◆ About this task
All of the entries below are to be repeated word for word.

◆ Material provided
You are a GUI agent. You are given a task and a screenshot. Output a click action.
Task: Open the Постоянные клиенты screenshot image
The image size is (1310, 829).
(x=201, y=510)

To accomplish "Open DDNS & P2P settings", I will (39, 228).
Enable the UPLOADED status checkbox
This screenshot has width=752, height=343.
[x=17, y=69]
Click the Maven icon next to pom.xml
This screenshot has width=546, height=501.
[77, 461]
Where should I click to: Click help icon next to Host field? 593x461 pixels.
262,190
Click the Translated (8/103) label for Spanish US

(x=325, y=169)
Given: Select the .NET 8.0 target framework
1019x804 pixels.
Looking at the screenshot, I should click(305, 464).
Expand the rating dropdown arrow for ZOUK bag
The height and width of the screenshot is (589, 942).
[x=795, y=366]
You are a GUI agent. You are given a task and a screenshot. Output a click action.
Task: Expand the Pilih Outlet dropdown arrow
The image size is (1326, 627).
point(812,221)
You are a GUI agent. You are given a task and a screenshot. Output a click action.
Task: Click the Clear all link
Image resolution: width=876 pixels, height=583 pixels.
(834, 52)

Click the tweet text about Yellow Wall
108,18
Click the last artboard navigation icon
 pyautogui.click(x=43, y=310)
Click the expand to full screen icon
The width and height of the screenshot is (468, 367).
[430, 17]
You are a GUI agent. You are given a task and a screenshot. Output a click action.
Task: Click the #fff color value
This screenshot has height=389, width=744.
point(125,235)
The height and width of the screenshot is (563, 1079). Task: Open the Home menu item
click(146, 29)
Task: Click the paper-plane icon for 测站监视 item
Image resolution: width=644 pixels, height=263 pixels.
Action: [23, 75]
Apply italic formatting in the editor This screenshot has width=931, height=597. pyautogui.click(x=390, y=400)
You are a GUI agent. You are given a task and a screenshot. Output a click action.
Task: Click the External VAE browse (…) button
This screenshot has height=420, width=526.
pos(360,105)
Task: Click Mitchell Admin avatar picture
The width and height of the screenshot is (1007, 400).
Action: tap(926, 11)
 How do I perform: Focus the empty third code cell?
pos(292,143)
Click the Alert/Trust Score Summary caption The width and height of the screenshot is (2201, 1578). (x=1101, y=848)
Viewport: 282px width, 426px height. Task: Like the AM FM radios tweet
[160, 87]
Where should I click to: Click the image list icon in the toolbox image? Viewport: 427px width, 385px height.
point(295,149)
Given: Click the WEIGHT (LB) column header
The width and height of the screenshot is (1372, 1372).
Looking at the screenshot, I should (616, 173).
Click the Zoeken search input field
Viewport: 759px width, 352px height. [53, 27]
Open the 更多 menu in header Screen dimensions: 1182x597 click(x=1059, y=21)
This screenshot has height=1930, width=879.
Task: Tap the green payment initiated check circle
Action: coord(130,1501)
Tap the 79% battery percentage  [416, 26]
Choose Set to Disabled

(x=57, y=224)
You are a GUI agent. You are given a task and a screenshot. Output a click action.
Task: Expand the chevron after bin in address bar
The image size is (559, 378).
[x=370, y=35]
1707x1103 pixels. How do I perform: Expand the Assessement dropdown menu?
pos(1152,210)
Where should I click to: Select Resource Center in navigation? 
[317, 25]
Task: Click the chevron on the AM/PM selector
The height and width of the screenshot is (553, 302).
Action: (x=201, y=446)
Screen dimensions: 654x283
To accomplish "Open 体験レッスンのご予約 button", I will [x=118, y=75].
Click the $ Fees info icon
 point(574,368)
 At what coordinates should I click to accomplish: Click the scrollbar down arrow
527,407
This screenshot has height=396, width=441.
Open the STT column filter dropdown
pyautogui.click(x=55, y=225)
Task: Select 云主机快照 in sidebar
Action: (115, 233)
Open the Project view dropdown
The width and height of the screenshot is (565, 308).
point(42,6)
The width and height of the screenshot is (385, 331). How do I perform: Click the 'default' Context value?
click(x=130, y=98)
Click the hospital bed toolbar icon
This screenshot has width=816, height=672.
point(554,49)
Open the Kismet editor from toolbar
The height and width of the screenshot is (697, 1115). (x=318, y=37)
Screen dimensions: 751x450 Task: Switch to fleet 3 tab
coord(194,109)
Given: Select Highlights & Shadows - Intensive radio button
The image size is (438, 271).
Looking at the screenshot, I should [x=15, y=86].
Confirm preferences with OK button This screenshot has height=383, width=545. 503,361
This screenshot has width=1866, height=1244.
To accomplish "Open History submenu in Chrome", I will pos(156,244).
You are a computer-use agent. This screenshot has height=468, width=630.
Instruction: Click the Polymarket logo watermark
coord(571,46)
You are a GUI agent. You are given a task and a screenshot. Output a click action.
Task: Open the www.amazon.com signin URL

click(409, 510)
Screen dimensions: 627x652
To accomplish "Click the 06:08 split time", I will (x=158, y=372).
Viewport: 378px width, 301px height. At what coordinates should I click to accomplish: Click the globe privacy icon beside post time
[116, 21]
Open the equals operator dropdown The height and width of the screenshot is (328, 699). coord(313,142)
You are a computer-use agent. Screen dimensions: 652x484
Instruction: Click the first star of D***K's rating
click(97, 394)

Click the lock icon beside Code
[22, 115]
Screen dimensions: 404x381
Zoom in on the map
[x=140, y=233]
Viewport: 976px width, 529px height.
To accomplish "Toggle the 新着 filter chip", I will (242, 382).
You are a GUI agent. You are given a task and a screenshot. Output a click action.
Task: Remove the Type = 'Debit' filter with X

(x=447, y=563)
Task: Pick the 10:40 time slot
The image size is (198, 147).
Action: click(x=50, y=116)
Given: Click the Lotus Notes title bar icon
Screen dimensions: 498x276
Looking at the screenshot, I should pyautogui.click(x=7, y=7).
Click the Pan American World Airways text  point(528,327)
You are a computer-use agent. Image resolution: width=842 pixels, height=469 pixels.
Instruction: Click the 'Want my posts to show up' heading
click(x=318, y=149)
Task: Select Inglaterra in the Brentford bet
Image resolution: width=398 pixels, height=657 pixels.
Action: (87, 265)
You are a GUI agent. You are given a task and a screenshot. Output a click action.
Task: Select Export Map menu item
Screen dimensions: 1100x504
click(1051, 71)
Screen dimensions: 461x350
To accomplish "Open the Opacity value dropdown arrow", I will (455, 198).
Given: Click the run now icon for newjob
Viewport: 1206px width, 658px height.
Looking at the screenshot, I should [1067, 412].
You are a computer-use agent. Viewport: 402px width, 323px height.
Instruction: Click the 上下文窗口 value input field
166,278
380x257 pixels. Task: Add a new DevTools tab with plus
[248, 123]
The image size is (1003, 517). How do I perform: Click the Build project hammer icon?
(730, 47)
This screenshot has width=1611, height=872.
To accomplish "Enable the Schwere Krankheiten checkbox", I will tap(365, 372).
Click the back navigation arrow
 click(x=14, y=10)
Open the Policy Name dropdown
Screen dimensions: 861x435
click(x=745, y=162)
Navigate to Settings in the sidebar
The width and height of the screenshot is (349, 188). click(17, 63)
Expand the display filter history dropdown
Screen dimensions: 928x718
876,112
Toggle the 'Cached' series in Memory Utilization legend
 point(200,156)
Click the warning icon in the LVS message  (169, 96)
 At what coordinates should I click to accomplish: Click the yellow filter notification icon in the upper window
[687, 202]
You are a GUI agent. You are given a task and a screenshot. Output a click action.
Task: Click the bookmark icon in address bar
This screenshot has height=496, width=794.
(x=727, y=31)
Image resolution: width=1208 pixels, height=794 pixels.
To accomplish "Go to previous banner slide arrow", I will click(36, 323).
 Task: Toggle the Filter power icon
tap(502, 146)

◆ Answer to this problem
You are a GUI agent. You are given a task and a screenshot. Output a click action.
Task: Open the Постоянные клиенты screenshot image
The image size is (1310, 829).
(x=201, y=510)

To accomplish "Open DDNS & P2P settings", I will (39, 228).
Enable the UPLOADED status checkbox
This screenshot has width=752, height=343.
[x=17, y=69]
Click the Maven icon next to pom.xml
This screenshot has width=546, height=501.
[77, 461]
Where should I click to: Click help icon next to Host field? 593x461 pixels.
262,190
Click the Translated (8/103) label for Spanish US

(x=325, y=169)
Given: Select the .NET 8.0 target framework
1019x804 pixels.
Looking at the screenshot, I should click(305, 464).
Expand the rating dropdown arrow for ZOUK bag
The height and width of the screenshot is (589, 942).
[x=795, y=366]
You are a GUI agent. You are given a task and a screenshot. Output a click action.
Task: Expand the Pilih Outlet dropdown arrow
The image size is (1326, 627).
point(812,221)
You are a GUI agent. You are given a task and a screenshot. Output a click action.
Task: Click the Clear all link
Image resolution: width=876 pixels, height=583 pixels.
(834, 52)

Click the tweet text about Yellow Wall
108,18
Click the last artboard navigation icon
 pyautogui.click(x=43, y=310)
Click the expand to full screen icon
The width and height of the screenshot is (468, 367).
[430, 17]
You are a GUI agent. You are given a task and a screenshot. Output a click action.
Task: Click the #fff color value
This screenshot has height=389, width=744.
point(125,235)
The height and width of the screenshot is (563, 1079). Task: Open the Home menu item
click(146, 29)
Task: Click the paper-plane icon for 测站监视 item
Image resolution: width=644 pixels, height=263 pixels.
Action: [23, 75]
Apply italic formatting in the editor This screenshot has width=931, height=597. pyautogui.click(x=390, y=400)
You are a GUI agent. You are given a task and a screenshot. Output a click action.
Task: Click the External VAE browse (…) button
This screenshot has height=420, width=526.
pos(360,105)
Task: Click Mitchell Admin avatar picture
The width and height of the screenshot is (1007, 400).
Action: tap(926, 11)
 How do I perform: Focus the empty third code cell?
pos(292,143)
Click the Alert/Trust Score Summary caption The width and height of the screenshot is (2201, 1578). (x=1101, y=848)
Viewport: 282px width, 426px height. Task: Like the AM FM radios tweet
[160, 87]
Where should I click to: Click the image list icon in the toolbox image? Viewport: 427px width, 385px height.
point(295,149)
Given: Click the WEIGHT (LB) column header
The width and height of the screenshot is (1372, 1372).
Looking at the screenshot, I should (616, 173).
Click the Zoeken search input field
Viewport: 759px width, 352px height. [53, 27]
Open the 更多 menu in header Screen dimensions: 1182x597 click(x=1059, y=21)
This screenshot has height=1930, width=879.
Task: Tap the green payment initiated check circle
Action: coord(130,1501)
Tap the 79% battery percentage  [416, 26]
Choose Set to Disabled

(x=57, y=224)
You are a GUI agent. You are given a task and a screenshot. Output a click action.
Task: Expand the chevron after bin in address bar
The image size is (559, 378).
[x=370, y=35]
1707x1103 pixels. How do I perform: Expand the Assessement dropdown menu?
pos(1152,210)
Where should I click to: Select Resource Center in navigation? 
[317, 25]
Task: Click the chevron on the AM/PM selector
The height and width of the screenshot is (553, 302).
Action: (x=201, y=446)
Screen dimensions: 654x283
To accomplish "Open 体験レッスンのご予約 button", I will [x=118, y=75].
Click the $ Fees info icon
 point(574,368)
 At what coordinates should I click to accomplish: Click the scrollbar down arrow
527,407
This screenshot has height=396, width=441.
Open the STT column filter dropdown
pyautogui.click(x=55, y=225)
Task: Select 云主机快照 in sidebar
Action: (115, 233)
Open the Project view dropdown
The width and height of the screenshot is (565, 308).
point(42,6)
The width and height of the screenshot is (385, 331). How do I perform: Click the 'default' Context value?
click(x=130, y=98)
Click the hospital bed toolbar icon
This screenshot has width=816, height=672.
point(554,49)
Open the Kismet editor from toolbar
The height and width of the screenshot is (697, 1115). (x=318, y=37)
Screen dimensions: 751x450 Task: Switch to fleet 3 tab
coord(194,109)
Given: Select Highlights & Shadows - Intensive radio button
The image size is (438, 271).
Looking at the screenshot, I should [x=15, y=86].
Confirm preferences with OK button This screenshot has height=383, width=545. 503,361
This screenshot has width=1866, height=1244.
To accomplish "Open History submenu in Chrome", I will pos(156,244).
You are a computer-use agent. This screenshot has height=468, width=630.
Instruction: Click the Polymarket logo watermark
coord(571,46)
You are a GUI agent. You are given a task and a screenshot. Output a click action.
Task: Open the www.amazon.com signin URL

click(409, 510)
Screen dimensions: 627x652
To accomplish "Click the 06:08 split time", I will (x=158, y=372).
Viewport: 378px width, 301px height. At what coordinates should I click to accomplish: Click the globe privacy icon beside post time
[116, 21]
Open the equals operator dropdown The height and width of the screenshot is (328, 699). coord(313,142)
You are a computer-use agent. Screen dimensions: 652x484
Instruction: Click the first star of D***K's rating
click(97, 394)

Click the lock icon beside Code
[22, 115]
Screen dimensions: 404x381
Zoom in on the map
[x=140, y=233]
Viewport: 976px width, 529px height.
To accomplish "Toggle the 新着 filter chip", I will (242, 382).
You are a GUI agent. You are given a task and a screenshot. Output a click action.
Task: Remove the Type = 'Debit' filter with X

(x=447, y=563)
Task: Pick the 10:40 time slot
The image size is (198, 147).
Action: click(x=50, y=116)
Given: Click the Lotus Notes title bar icon
Screen dimensions: 498x276
Looking at the screenshot, I should pyautogui.click(x=7, y=7).
Click the Pan American World Airways text  point(528,327)
You are a computer-use agent. Image resolution: width=842 pixels, height=469 pixels.
Instruction: Click the 'Want my posts to show up' heading
click(x=318, y=149)
Task: Select Inglaterra in the Brentford bet
Image resolution: width=398 pixels, height=657 pixels.
Action: (87, 265)
You are a GUI agent. You are given a task and a screenshot. Output a click action.
Task: Select Export Map menu item
Screen dimensions: 1100x504
click(1051, 71)
Screen dimensions: 461x350
To accomplish "Open the Opacity value dropdown arrow", I will (455, 198).
Given: Click the run now icon for newjob
Viewport: 1206px width, 658px height.
Looking at the screenshot, I should [1067, 412].
You are a computer-use agent. Viewport: 402px width, 323px height.
Instruction: Click the 上下文窗口 value input field
166,278
380x257 pixels. Task: Add a new DevTools tab with plus
[248, 123]
The image size is (1003, 517). How do I perform: Click the Build project hammer icon?
(730, 47)
This screenshot has width=1611, height=872.
To accomplish "Enable the Schwere Krankheiten checkbox", I will tap(365, 372).
Click the back navigation arrow
 click(x=14, y=10)
Open the Policy Name dropdown
Screen dimensions: 861x435
click(x=745, y=162)
Navigate to Settings in the sidebar
The width and height of the screenshot is (349, 188). click(17, 63)
Expand the display filter history dropdown
Screen dimensions: 928x718
876,112
Toggle the 'Cached' series in Memory Utilization legend
 point(200,156)
Click the warning icon in the LVS message  (169, 96)
 At what coordinates should I click to accomplish: Click the yellow filter notification icon in the upper window
[687, 202]
You are a GUI agent. You are given a task and a screenshot. Output a click action.
Task: Click the bookmark icon in address bar
This screenshot has height=496, width=794.
(x=727, y=31)
Image resolution: width=1208 pixels, height=794 pixels.
To accomplish "Go to previous banner slide arrow", I will click(36, 323).
 Task: Toggle the Filter power icon
tap(502, 146)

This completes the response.